## TEXTAUSZUG
┌──
Auf den neuen Präsidenten wartet einige Arbeit. Die Staatsfinanzen Frankreichs sind strapaziert. Die Schulden der öffentlichen Hand sind gemessen an der Wirtschaftsleistung zu hoch und machen fast 100 Prozent der jährlichen Wirtschaftsleistung des Landes aus. Außerdem wächst Frankreichs Wirtschaft zu langsam. Statt der 1 Prozent für den Durchschnitt seit 2011 sollten es eher 1,5 bis 2 Prozent sein, zumal Frankreichs Bevölkerung pro Jahr etwa 0,5 Prozent zunimmt. Schnelleres Wirtschaftswachstum würde helfen, die hohe Arbeitslosenquote von über 9 Prozent (bei Jugendlichen unter 25 Jahren sind es sogar 23 Prozent) zu senken. Zunächst aber muss man abwarten, ob Emmanuel Macron nach den Wahlen zur Nationalversammlung am 11. und 18. Juni eine mehrheitsfähige Koalition schmieden kann. Da er sich sowohl bei den gemäßigten Linken als auch im bürgerlichen Lager innerhalb kurzer Zeit Anerkennung verschafft hat (sowohl sein Amtsvorgänger Hollande als auch der bürgerliche Kandidat Fillon empfahlen ihn für die Stichwahl), sind entsprechende Erwartungen begründet. Wenn er den Rückenwind aus der Stichwahl nutzen kann, gerät nach ersten Umfragen sogar eine parlamentarische Mehrheit in Reichweite. Dagegen sprechen unseres Erachtens die relativ geringe Wahlbeteiligung von 75 Prozent an der Stichwahl und die hohe Quote ungültiger Voten von mehr als 10 Prozent der abgegebenen Stimmzettel. Macron wurde keineswegs von einer Woge der Sympathie ins Amt getragen, sondern galt vielen Wählern als geringeres Übel.
Kein Erfolg auf ganzer Linie
Aus der europäischen Perspektive betrachtet ist die Wahl Macrons zwar erfreulich, aber keineswegs ein voller Erfolg. Sie vollzog sich vor dem Niedergang der einstmals dominierenden Sozialisten und der Republikaner, die sich vormals in der Präsidentschaft des Landes abgewechselt haben. Parallelen zu Österreich sind unverkennbar. Zudem sind im französischen Wahlkampf anti-deutsche Ressentiments salonfähig geworden. Nicht nur die Kandidaten beider Extreme, Mélenchon und Le Pen, schlugen in diese Kerbe. Auch Macron selbst kritisierte etwa den deutschen Überschuss im Außenhandel mit Frankreich (2016 waren es 35 Milliarden Euro).
└──
## DATENABSCHNITT
┌──
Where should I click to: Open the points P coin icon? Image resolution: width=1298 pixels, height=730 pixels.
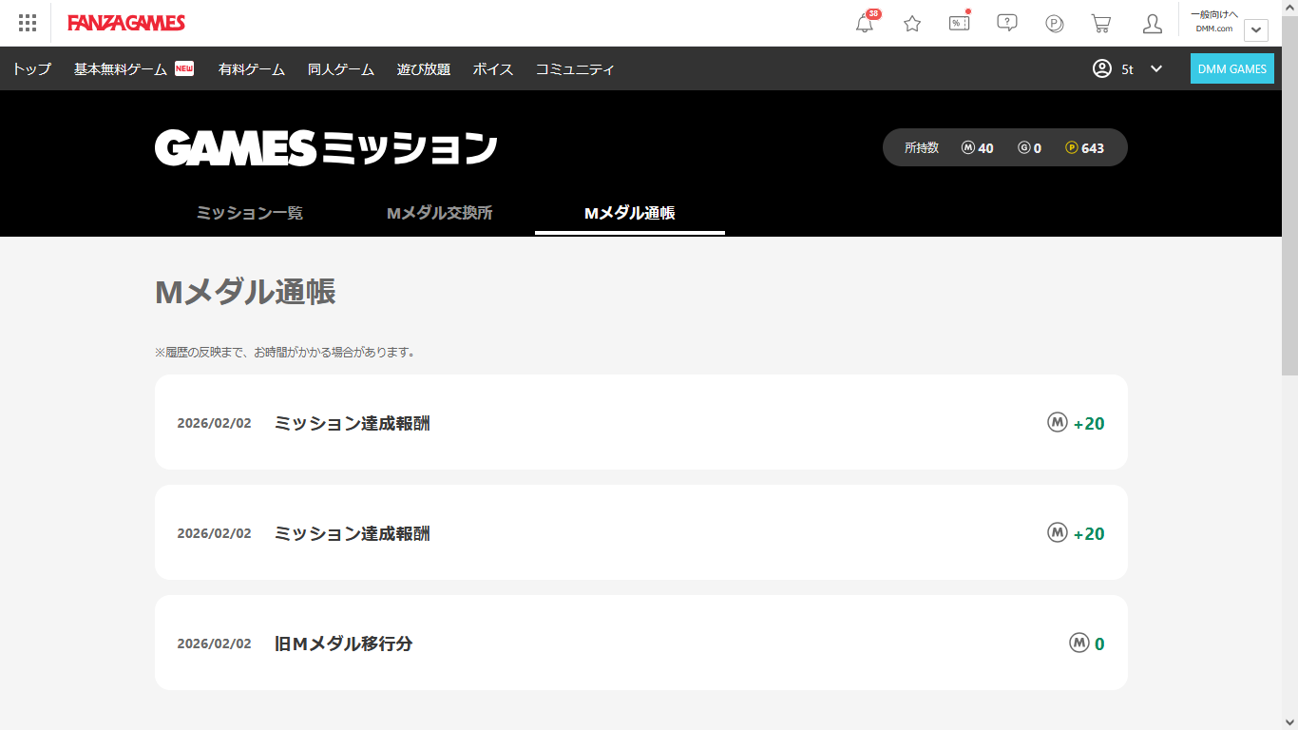[1055, 24]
└──
## AUFGABE 1
Beantworte anhand des Textauszugs über die Wahl Macrons:
(a) Wie hoch ist die Arbeitslosenquote bei Jugendlichen unter 25 Jahren?
(b) Wie hoch war die Wahlbeteiligung an der Stichwahl?
(c) Wie hoch war 2016 der deutsche Überschuss im Außenhandel mit Frankreich?
## AUFGABE 2
Schreibe aus dem Textauszug über die Wahl Macrons den Abschnitt ab, der mit den Worten „Kein Erfolg auf“ beginnt und nach „35 Milliarden Euro).“ endet.

## ANTWORT 1
(a) 23 Prozent
(b) 75 Prozent
(c) 35 Milliarden Euro

## ANTWORT 2
Kein Erfolg auf ganzer Linie
Aus der europäischen Perspektive betrachtet ist die Wahl Macrons zwar erfreulich, aber keineswegs ein voller Erfolg. Sie vollzog sich vor dem Niedergang der einstmals dominierenden Sozialisten und der Republikaner, die sich vormals in der Präsidentschaft des Landes abgewechselt haben. Parallelen zu Österreich sind unverkennbar. Zudem sind im französischen Wahlkampf anti-deutsche Ressentiments salonfähig geworden. Nicht nur die Kandidaten beider Extreme, Mélenchon und Le Pen, schlugen in diese Kerbe. Auch Macron selbst kritisierte etwa den deutschen Überschuss im Außenhandel mit Frankreich (2016 waren es 35 Milliarden Euro).